» **Stored data entries**
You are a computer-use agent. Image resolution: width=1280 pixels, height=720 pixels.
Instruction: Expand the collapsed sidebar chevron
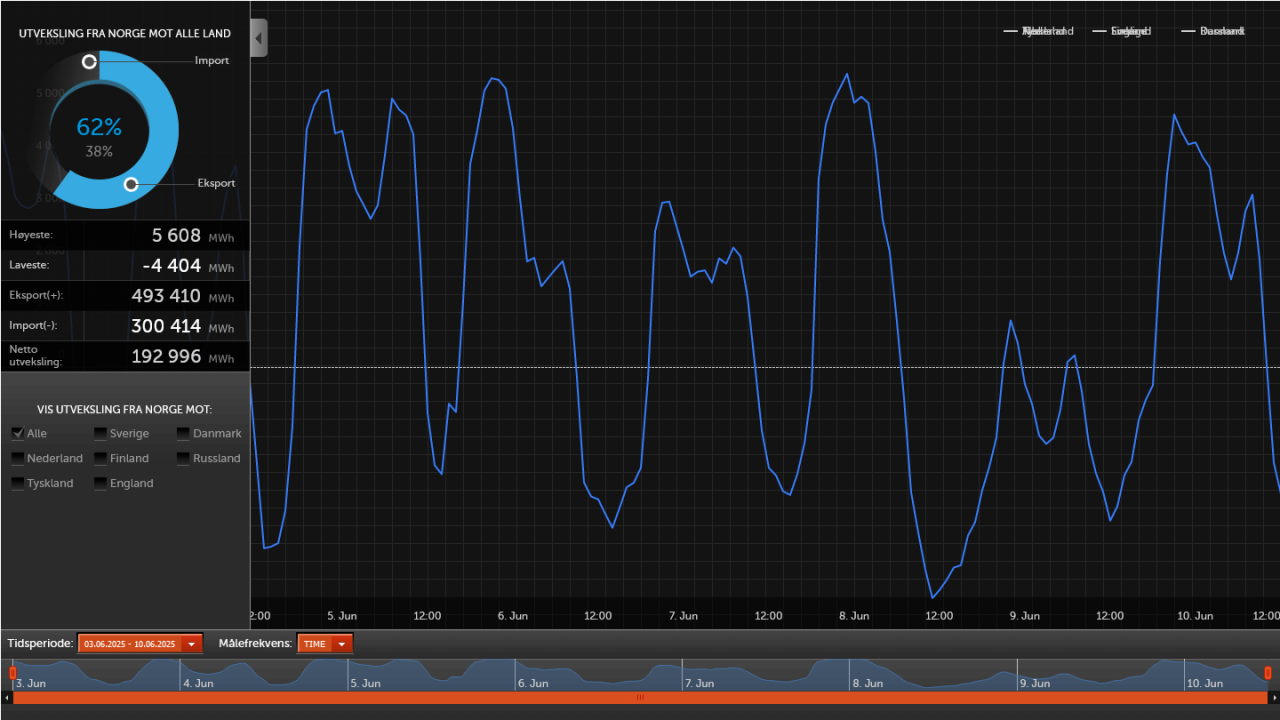(x=258, y=37)
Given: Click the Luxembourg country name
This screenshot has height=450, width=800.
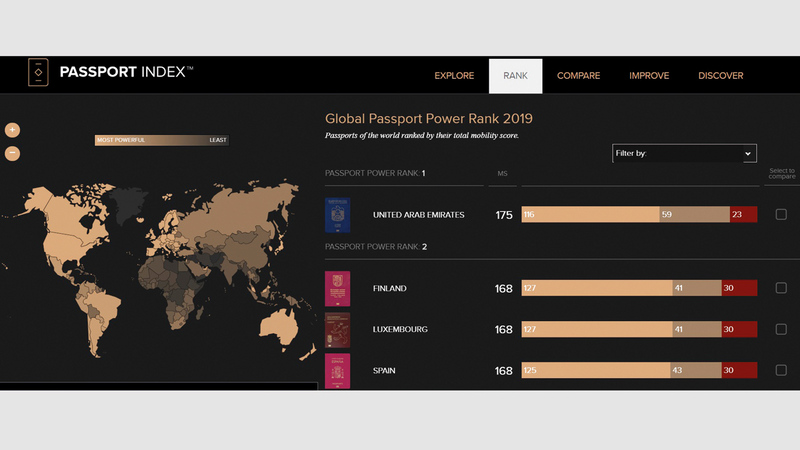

» **YOUR ASSIGNMENT**
Return an exact copy of the data above, apart from any pictures.

» **TASK OUTPUT**
You are a computer-use agent. Image resolution: width=1280 pixels, height=720 pixels.
Instruction: Expand the collapsed sidebar chevron
(x=258, y=37)
Given: Click the Luxembourg country name
This screenshot has height=450, width=800.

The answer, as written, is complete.